EXTRACT PROVIDED
##############################

His mom came in around the fourth or so match that I had watched and made him turn it off. I was grateful to her. We talked for a while and it was discovered that her father worked with my grandfather on the fire department. I really enjoyed his mom’s company. She was super nice. About that time, Croc’s friends arrived.
I almost forgot to explain his name- he had a real name. But he went by “The Croc”. It was a wrestling nick name that he didn’t lose after high school for some reason.
Anyway, about that time, Croc’s friends arrived. They all had super cute dates with them and I felt instantly out of place. You see, Croc is friends with really awesome, super cool guys. Don’t ask me why, since he’s so weird. They honestly treat him like a brother that they have to take with them. But they’re incredibly loyal to him. It threw me for a loop.
We drove down to the light rail and rode it to Chase field. I have this hidden talent. Or maybe it’s a gift. I don’t know. But when ever I go to a Diamond Back’s game, they always win. Guaranteed.
So we got to the game and Croc pulled out his camera. He started taking random shots of me. I was thrown off by this. Eventually I got a hold of his camera and deleted all the pictures. We took some more posed pictures together then we settled down to watch the game. The boys were all lame and decided that we needed to leave before the game was over because they were losing. I told them to stick around and that we would win. They said there was no way. So we left.
On the way home on the light rail, a guy got really excited and told us that the diamond backs had just won the game with an amazing home run while the bases were loaded. I’m amazing. I know.
We all went back to Croc’s house and everyone dispersed for home. Croc took me inside where he tried to get me to stay and watch a movie. By this time, I was weirded out by him and I just wanted to go home.  We were sitting at his breakfast bar talking when he said, “Chelsy… I went to the temple with you in mind.” For those of you that aren’t LDS, that basically means he wants to marry me. I looked at him kind of confused and he continued on. “I prayed about you and for you.”
Before he could ask me to marry him, I said, “Oh that’s really nice. Thanks.” He went on about how special I was and how lucky he was to get to spend time with me. It was really nice, but it just put a weird feeling in my stomach. Then he said, “Is there anything I can do for you?” What was he expecting me to say? Yes Croc! Kiss me now! I don’t know. So I just said, “I think I’m good, thanks.” He laughed, turned away from me and said, “Ouch.” I was confused and tired so I asked him if he would take me home.
The ride home was awkward. He wasn’t talking as much as he usually did. He looked nervous. He was making me nervous. Finally we got to my house. He got out and walked around to the front of the truck. I followed him. He turned away from me and sighed. His behavior was really odd. I wish you had been there to see it. Finally he faced me. “Chelsy, I really like you. Will you… please… *mumble mumble*” I told him I couldn’t hear him and asked him to speak up. “Will you please be my girlfriend?” He laughed awkwardly, swallowed nervously, and looked at me like a puppy would while begging for a strip of bacon.

##############################

SUPPLIED INFORMATION
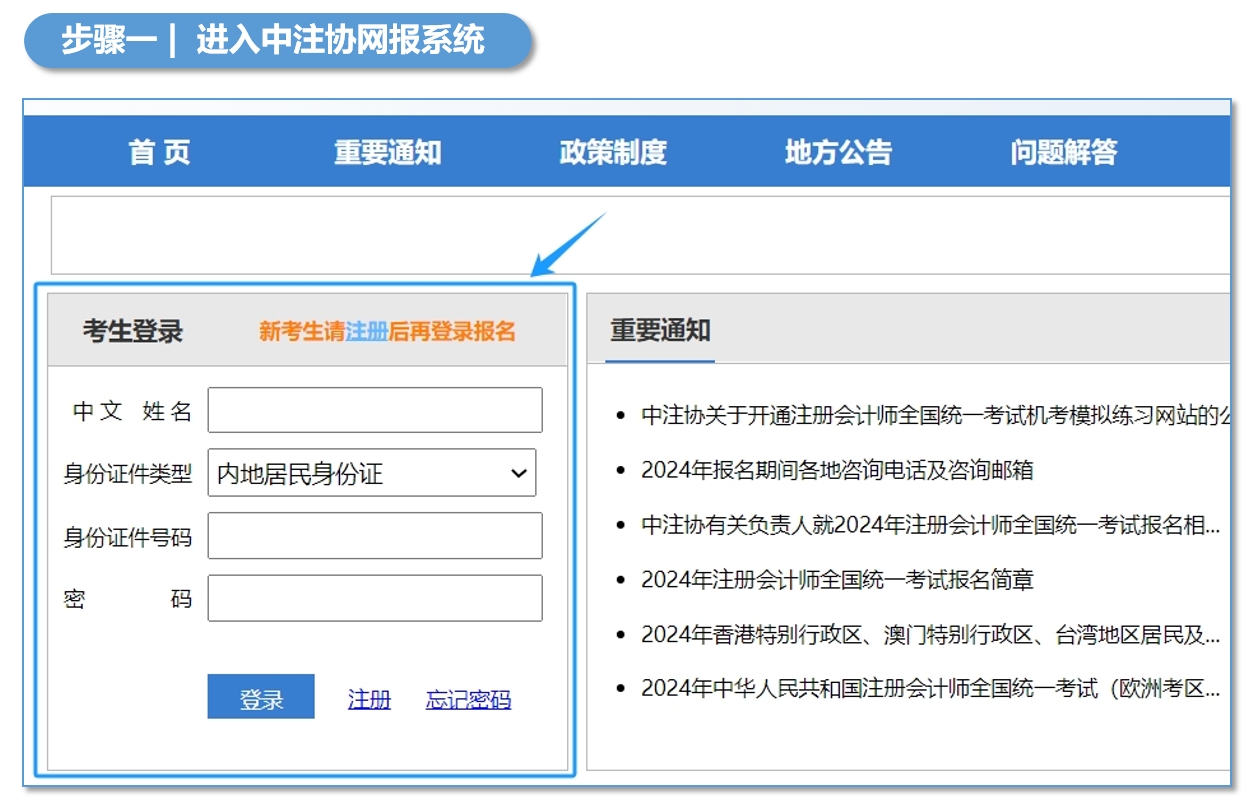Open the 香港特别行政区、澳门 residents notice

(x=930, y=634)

##############################

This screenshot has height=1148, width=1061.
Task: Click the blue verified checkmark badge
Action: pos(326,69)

##############################

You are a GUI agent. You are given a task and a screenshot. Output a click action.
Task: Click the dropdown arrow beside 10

##############################

PARTS OF THE EXERCISE
A – Can you change the date story from "We drove down" to "amazing. I know." so that "light rail" becomes "train"?
B – Could you go on with the date story after its last sentence?

ANSWERS BY TASK
A –
We drove down to the train and rode it to Chase field. I have this hidden talent. Or maybe it’s a gift. I don’t know. But when ever I go to a Diamond Back’s game, they always win. Guaranteed.
So we got to the game and Croc pulled out his camera. He started taking random shots of me. I was thrown off by this. Eventually I got a hold of his camera and deleted all the pictures. We took some more posed pictures together then we settled down to watch the game. The boys were all lame and decided that we needed to leave before the game was over because they were losing. I told them to stick around and that we would win. They said there was no way. So we left.
On the way home on the train, a guy got really excited and told us that the diamond backs had just won the game with an amazing home run while the bases were loaded. I’m amazing. I know.

B –
I don’t know what I felt… I just knew that I had to say something. “I… I will.” I stuttered. His face lit up. “You will?!” and hear it is. The kiss to end all kisses. It literally made me never want to kiss anyone ever again. He grabbed me around my shoulders so that my arms were pinned to my sides and smashed his face up against mine. He kind of drooled on me before pulling back and sighing in my face. I leaned back a bit instinctually and he let me go. He grabbed my hand possessively and walked me to my door where, to my horror, he kissed me again. I turned around instantly, said goodnight and walked inside.
I felt sick to my stomach. I knew it was wrong. I didn’t like him. I needed to break up with him.
So the next night, I called him and had him come over. We sat outside my house and I explained to him that I had prayed about it and it just made me feel sick to think about it. He stopped me. “I make you feel sick?!” Okay maybe that was the wrong way to put it. I explained to him that it was the way I knew if something was right or not. And It just wasn’t right. He picked up a scooter that had been left in the drive way and started ridding around in circles not making eye contact.
“So you’re saying you don’t want to be with me.” He looked so dejected. I felt really bad, but I didn’t like him. We just weren’t compatible. That’s something that’s always really weird to me. How could one person be so into another person and the other person feels nothing for them in return? Love/like/infatuation has never made any sense to me.
I butt dialed him once. I got an excited call back from him immediately after. I explained what happened and he hung up sounding disappointed.
The only other contact I had with him was when he and a couple of his friends came to the institute class I attended. They sat down and once he saw me, he whispered something to his friend about me. He continued to stare at me for the remainder of the lesson and they never came back after that.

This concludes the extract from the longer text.